Action item - The lines to return are those from the line holding "Go to the BILLING page" through the last line of the entries below, both included, written exactly and without pictures.

Source data -
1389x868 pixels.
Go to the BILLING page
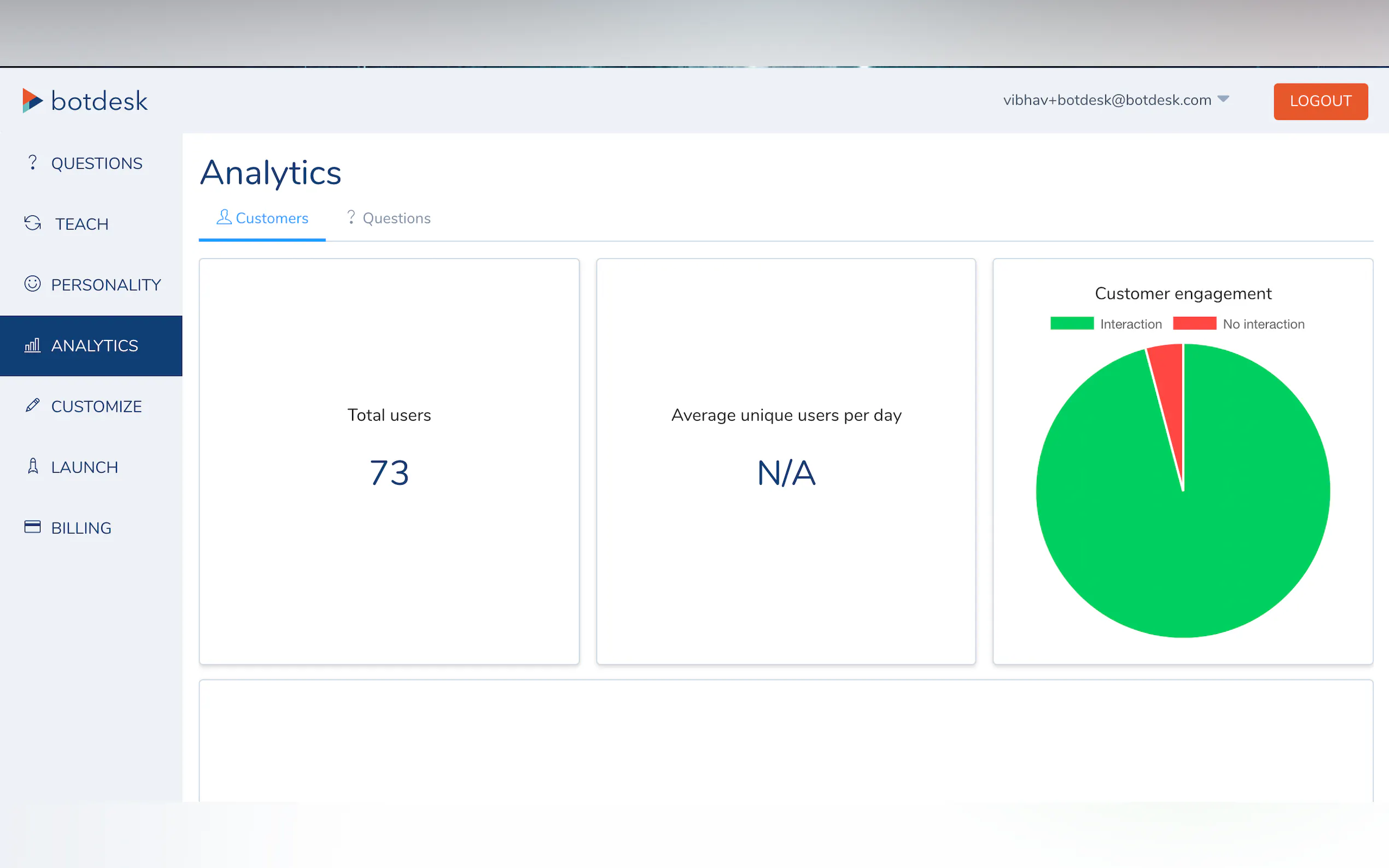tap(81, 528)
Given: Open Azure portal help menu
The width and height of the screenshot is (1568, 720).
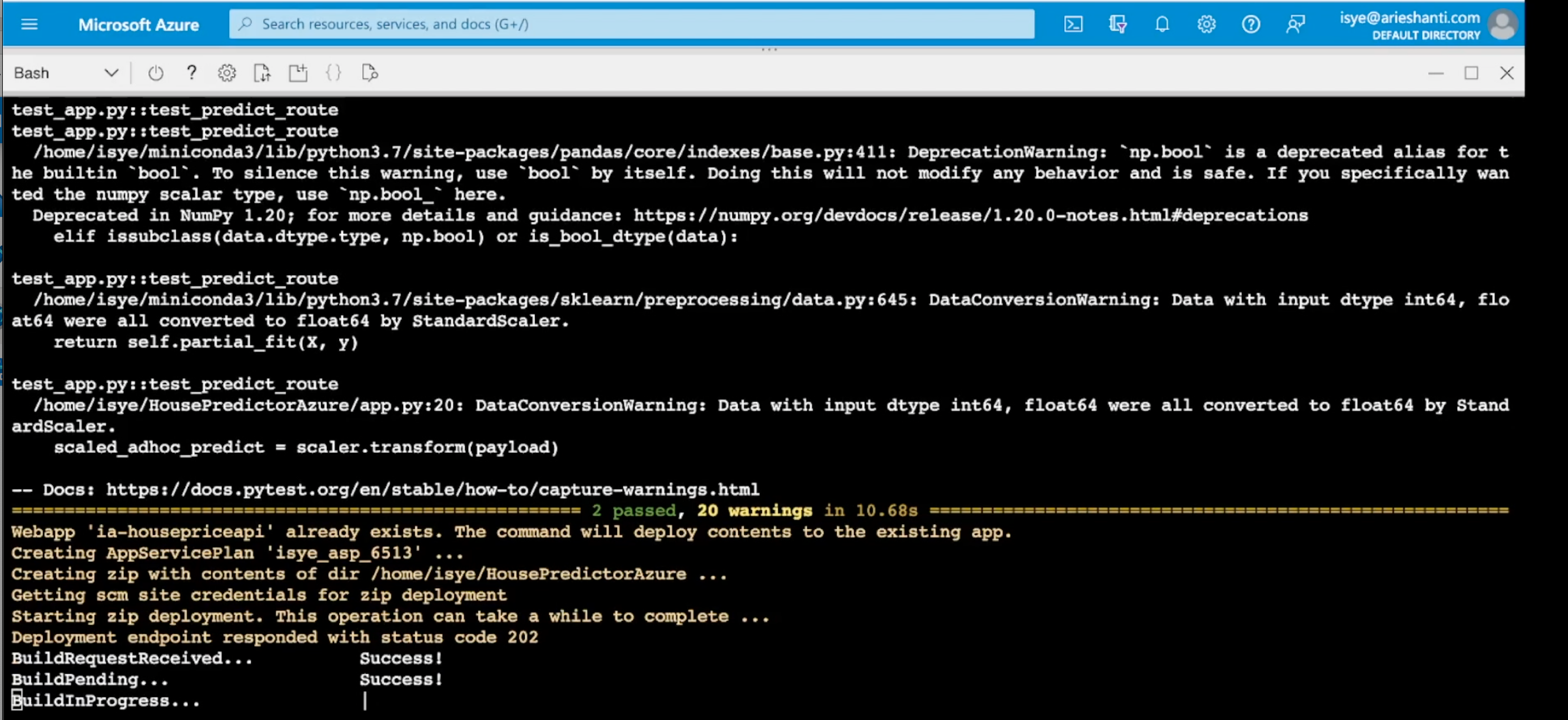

Result for this exercise -
Go to the BILLING page
tap(81, 528)
Given: Open Azure portal help menu
The width and height of the screenshot is (1568, 720).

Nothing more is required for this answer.